(Saved entries)
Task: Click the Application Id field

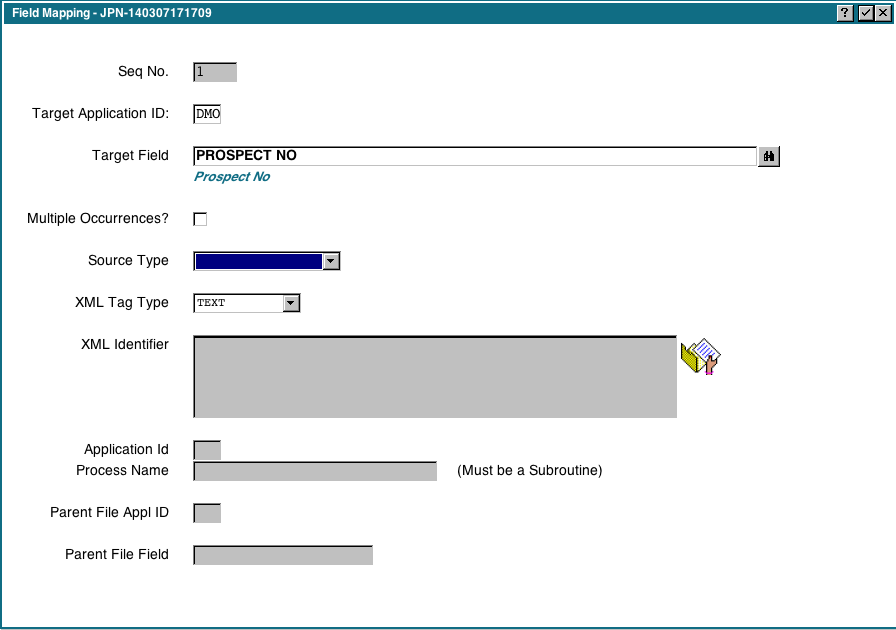Action: [207, 450]
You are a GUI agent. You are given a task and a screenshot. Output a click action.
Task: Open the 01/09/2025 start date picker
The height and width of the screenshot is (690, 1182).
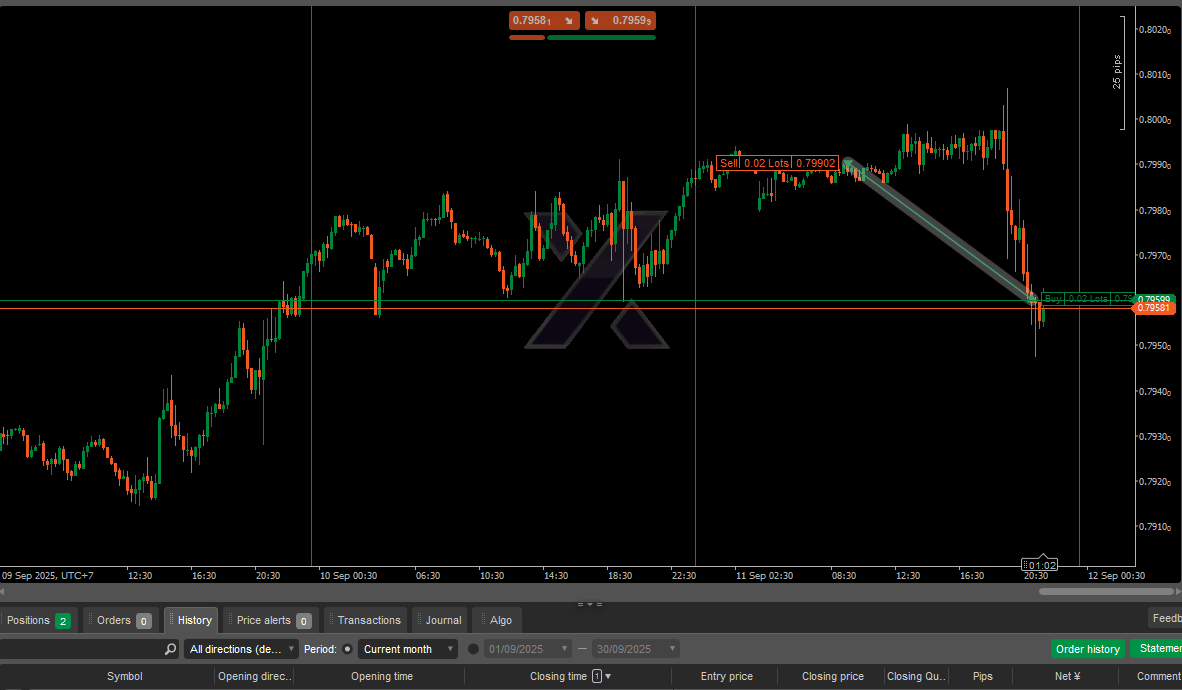point(528,649)
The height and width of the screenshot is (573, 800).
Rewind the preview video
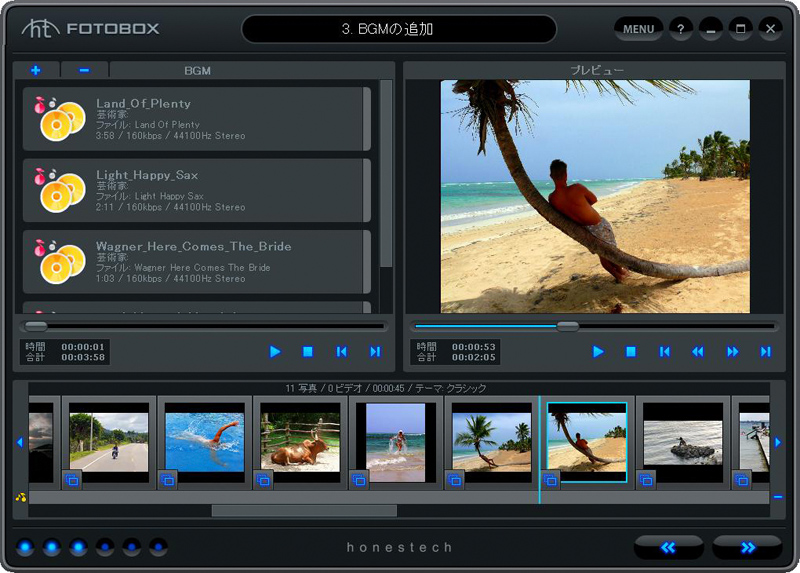[698, 351]
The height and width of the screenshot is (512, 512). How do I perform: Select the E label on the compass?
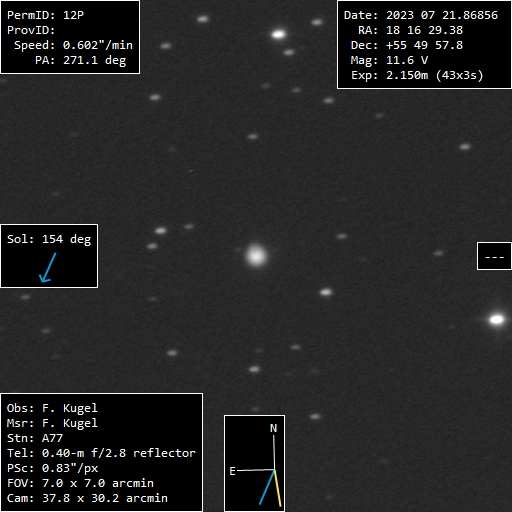pos(232,471)
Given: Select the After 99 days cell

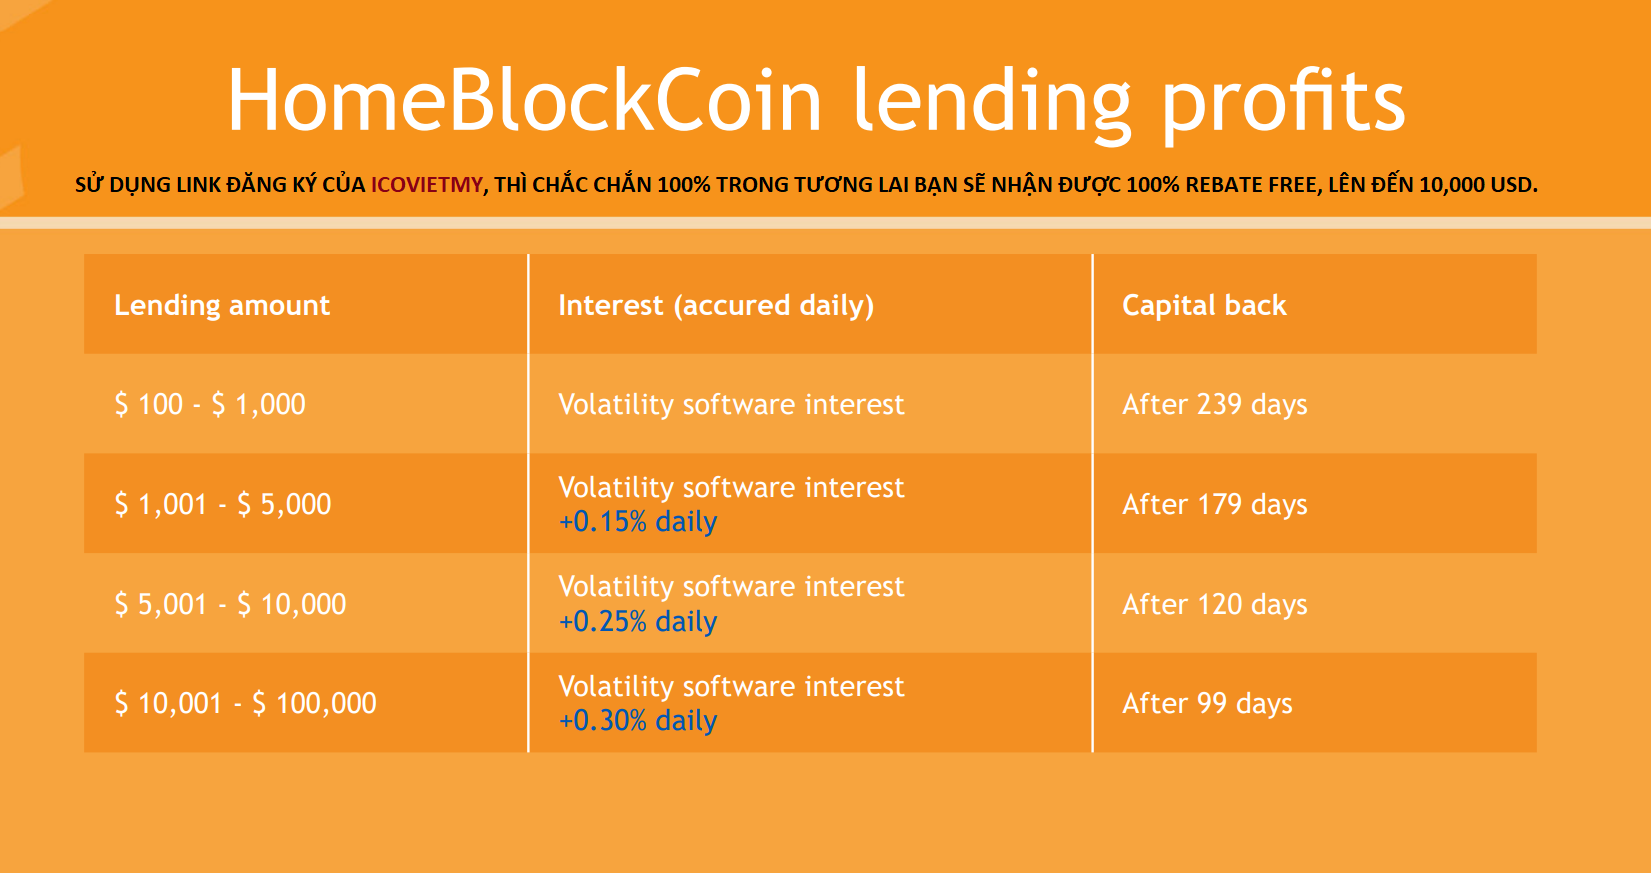Looking at the screenshot, I should click(x=1207, y=703).
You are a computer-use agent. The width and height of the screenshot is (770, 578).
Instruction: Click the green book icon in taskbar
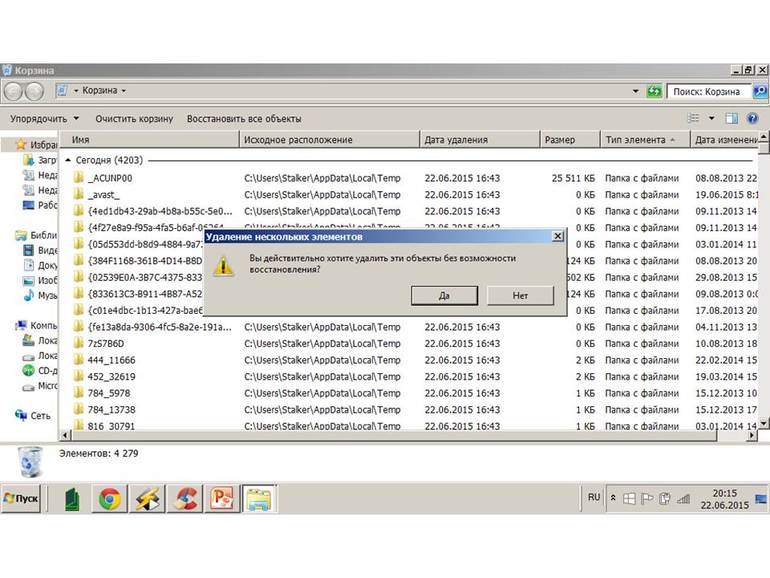(73, 498)
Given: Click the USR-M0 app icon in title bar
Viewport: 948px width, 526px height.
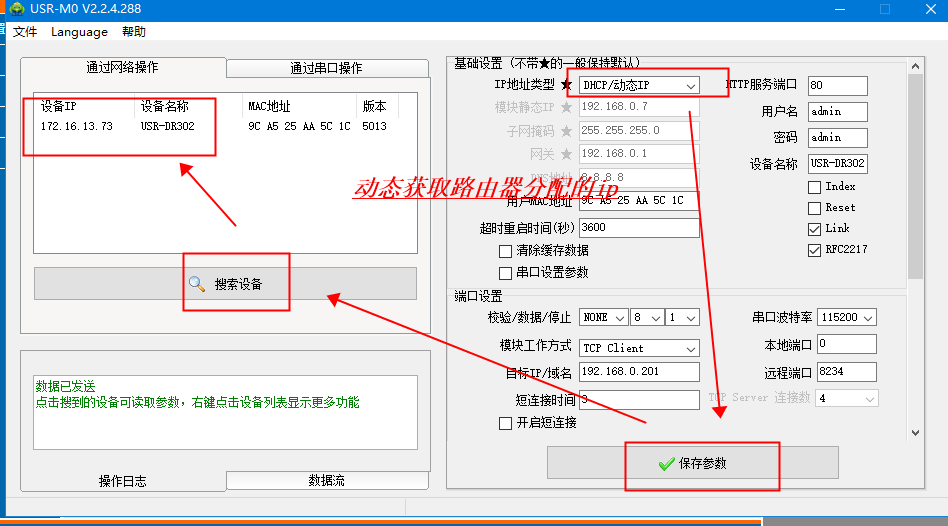Looking at the screenshot, I should pos(16,9).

# Work instructions
All of the records should be output exactly as they stand, with pictures omitted.

# Response area
Task: Click the Application Id field

Action: [207, 450]
You are a GUI agent. You are given a task and a screenshot. Output a click action.
Task: Open the 01/09/2025 start date picker
The height and width of the screenshot is (690, 1182).
point(528,649)
The height and width of the screenshot is (573, 800).
Rewind the preview video
[698, 351]
The height and width of the screenshot is (512, 512). How do I perform: Select the E label on the compass?
pos(232,471)
Given: Select the After 99 days cell

Looking at the screenshot, I should click(x=1207, y=703).
You are a computer-use agent. The width and height of the screenshot is (770, 578).
Instruction: Click the green book icon in taskbar
(73, 498)
Given: Click the USR-M0 app icon in title bar
Viewport: 948px width, 526px height.
Looking at the screenshot, I should pos(16,9).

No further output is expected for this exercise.